Destructive waves of mud sliding down barren hillsides in Southern California slammed everything in sight.
The force of the mudslides was so massive that it destroyed homes, uprooted trees and washed away dozens of cars Tuesday.
Hundreds of first responders in Santa Barbara County waded through waist-high mud while others flew over the devastation searching for survivors. As of Wednesday, 15 people had been killed and more than 160 others were injured.
In Montecito, a suburb of Santa Barbara, residents walked on streets blanketed by mud, trying to take in the devastation in the wealthy hillside enclave.
"No one could have guessed this," Diane Brewer said. "I'm wondering if my friends are alive."
Muddy, debris-filled water flooded roads, leaving the region at a standstill.
The amount of debris left behind is so massive that a 30-mile stretch of US 101 between Montecito and Santa Barbara is expected to remain closed for at least 48 hours, said Capt. Cindy Pontes with the California Highway Patrol.
The mud came in an instant, pounding and crashing through the walls of homes.
Ben Hyatt said his Montecito home was surrounded by 2 or 3 feet of mud, and a washing machine had drifted into his front yard.
As the mud receded, a dark stain covered halfway up the front windows of a home in Montecito, a stark reminder of the havoc caused by the heavy rain and flooding.
Homeowners and first responders searched for at least two dozen people who were unaccounted for.
Among those looking for survivors were Riley, a search dog with the Santa Barbara County Fire Department, and his handler, Eric Gray.

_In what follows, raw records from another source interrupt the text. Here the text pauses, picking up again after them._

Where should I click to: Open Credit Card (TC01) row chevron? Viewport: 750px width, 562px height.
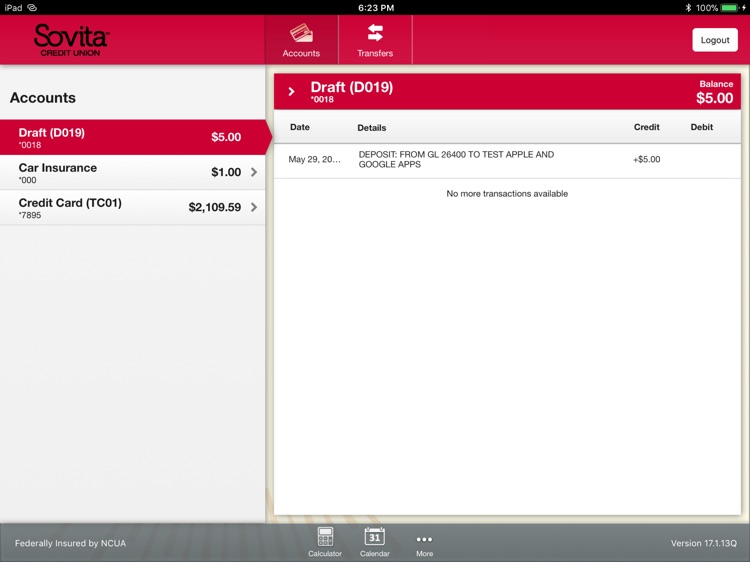[x=254, y=207]
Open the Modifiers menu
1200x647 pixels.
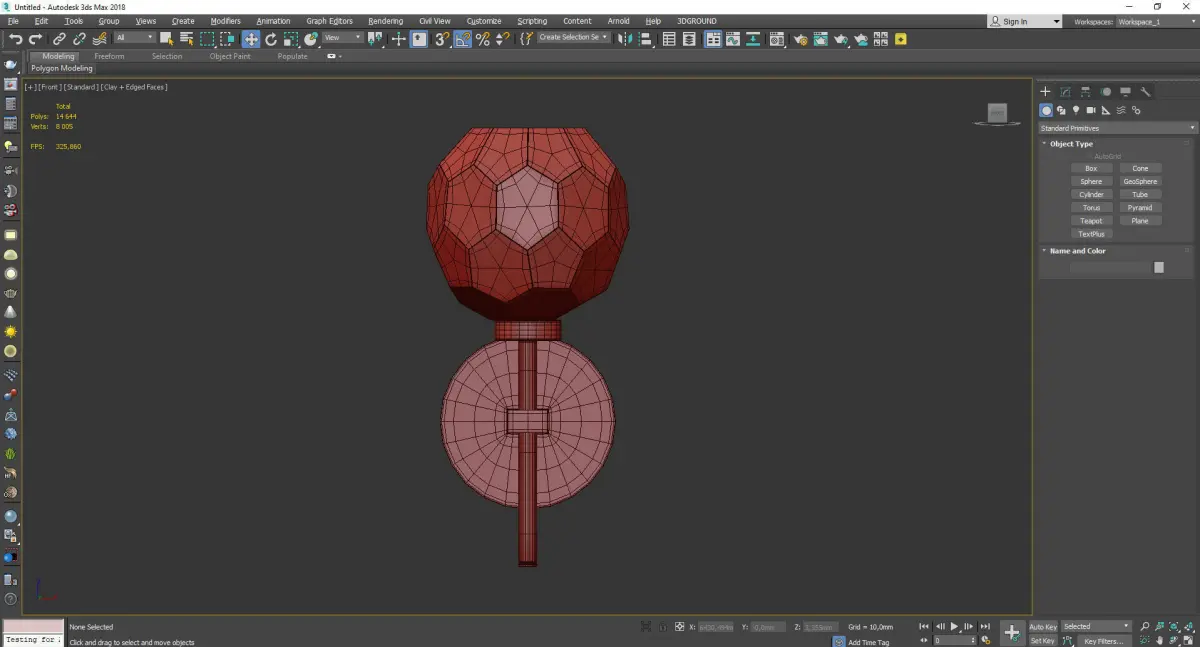tap(225, 21)
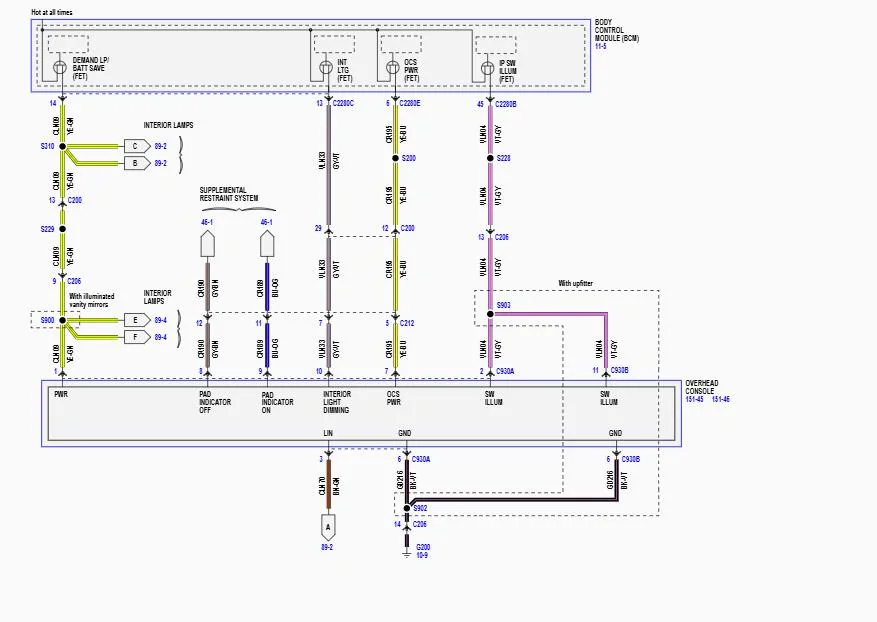Open the 10-9 ground reference link
This screenshot has height=622, width=877.
click(422, 555)
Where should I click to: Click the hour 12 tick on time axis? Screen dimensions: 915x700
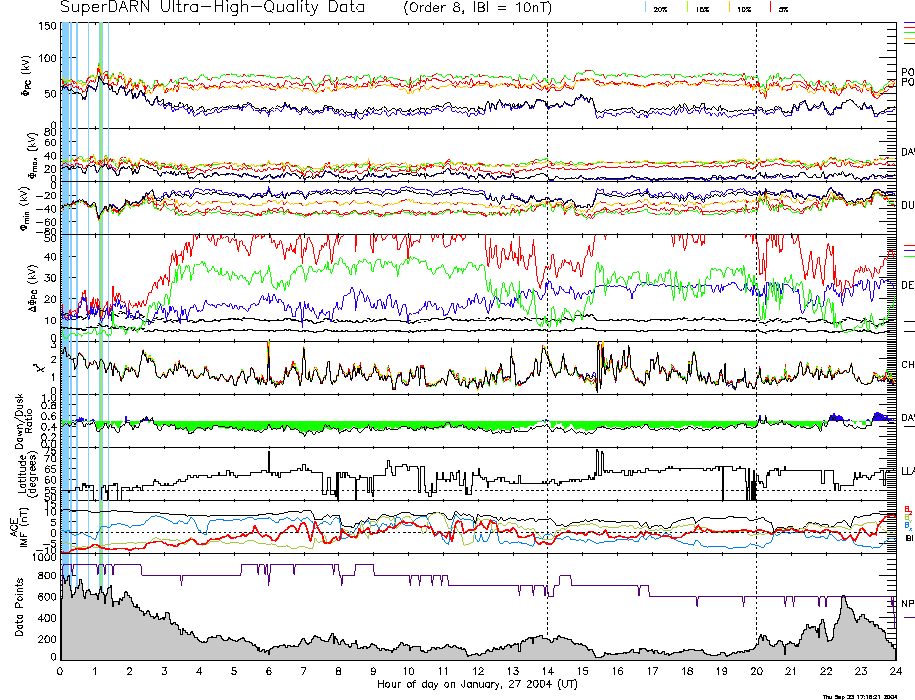coord(478,671)
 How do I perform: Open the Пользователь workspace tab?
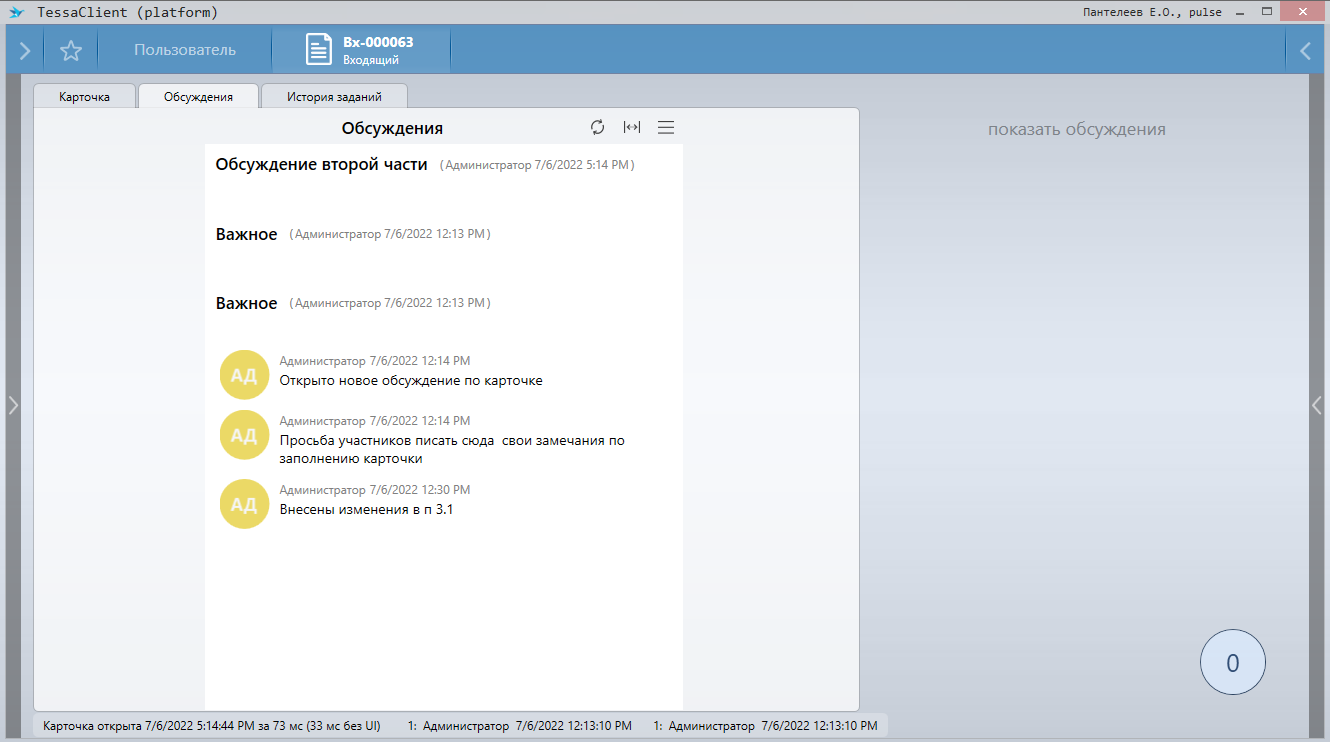(185, 50)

The yellow Labrador retriever was deployed to Japan after the 2011 earthquake and tsunami and traveled to Nepal following the deadly earthquake there in 2015, according to the National Disaster Search Dog Foundation. Most recently, the pair traveled to Puerto Rico to search for people trapped in the rubble in the aftermath of Hurricane Maria, CNN affiliate KEYT reported.
In Montecito, a 14-year-old girl was rescued after several hours from the rubble of a home destroyed by the heavy rains. Firefighters helped the girl, coated head to foot in mud, from a pile of wood and debris, a photo from the county fire department shows.
Dozens were trapped in cars and buildings. At least 50 people were airlifted to safety on Tuesday in emergency helicopters, according to Kevin Taylor of the Montecito Fire Department.
In video footage, rescuers saved a driver whose car was swept away by a mudflow during the rainstorm.